Side B begins with ‘Stratus’, perhaps Cobham’s most famous work (due to it being sampled by Massive Attack). Rather than jumping into the drums, weird and wonderful synths lightly flicker in the distance, signalling something that is to come. Then, the drums lightly kick in, as the synths gain some traction, with a real sped up key line remaining as Cobham kicks into gear. It is an intro to remember, the drumming going on and on, save for one small pause, it builds and builds and builds and builds. Something very special has to be coming at the end of all of this. Everything fades, and then that beat and bass line kick in. Deep, brooding, funk as shit, it has it all. For the rest of the album, this mellow intro is something to savour, with deep guitar lines playing alongside grooving Moog lines. A musical masterclass, expertly led in by Mr Cobham, a marvel. The groove here is off the chain, cloud 9, a real head bobber. The more spaced out feel here, with less emphasis on the density of instrumentation, means the listener can truly appreciate this work of art for what it is; pure jazz fusion, pure jazz rock, pure jazz funk. The incessant bass line keeps everything together, as the song moves into a more dense tone, with the guitar solo taking centre stage. Up next comes another medley, in the form of ‘To be the Woman in my life’ and ‘Le Lis’. A delicate piano leads this one, a really beautiful excursion into the beatless world of Cobham and his band. Then comes a real downtempo jazz worldie. Delicate in every sense of the word, a continuation of the keys from earlier, with delightful Moog lines and deep pads alongside some gorgeous horns and brass. The tune switches up, but much more delicately, this time its for the keys to shine. Cobham does an excellent job on this record of mediating between the various elements; he lets the guitars shine for one, then horns the other, then keys the other. All the while he is just leading the line, allowing the musicians to bounce off his impeccable grooves.

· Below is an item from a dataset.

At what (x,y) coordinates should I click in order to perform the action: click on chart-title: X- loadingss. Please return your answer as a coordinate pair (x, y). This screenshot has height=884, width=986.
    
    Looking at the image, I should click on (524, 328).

Finally, comes the medley of ‘Snoopy’s Search’ and ‘Red Baron’. The first tune continues the vibe of the previous track, chilled and mellow, but not without its flavours and character. A real head bobber, the keys once again permeate here with strength. Lovely little lines and pads, aligned with the guitar, make for a truly intricate musical experience. Mastery of all the elements is on show here, all the musicians taking their turn to delight. Then comes the switch up, to something real heavy, with experimental elements coming in strong through the Moog. This is a great final moment of reflection, a display of all things good and holy.

Cobham brought it strong here, on this record. A blend of the heavy, the delicate, and the intricate, all woven and told through a series of transcend tunes that groove on still after a lengthy listen. It is a record that demands continual listens, just to get your head around all the things that make this album so brilliant. And that is what makes great records, in the Endless Grooves opinion. Something that has staying power, something that creates melodies that remain in the mind at all times. Cobham created a world for us to explore, each song displaying a sonic ness that is not quite there at times on other Jazz fusion records. It remains a pinnacle album, not just for the genre, but for the 1970s in general. Take a dip and get your head round some of the most hypnotic and timeless vibes ever created and pressed onto a vinyl.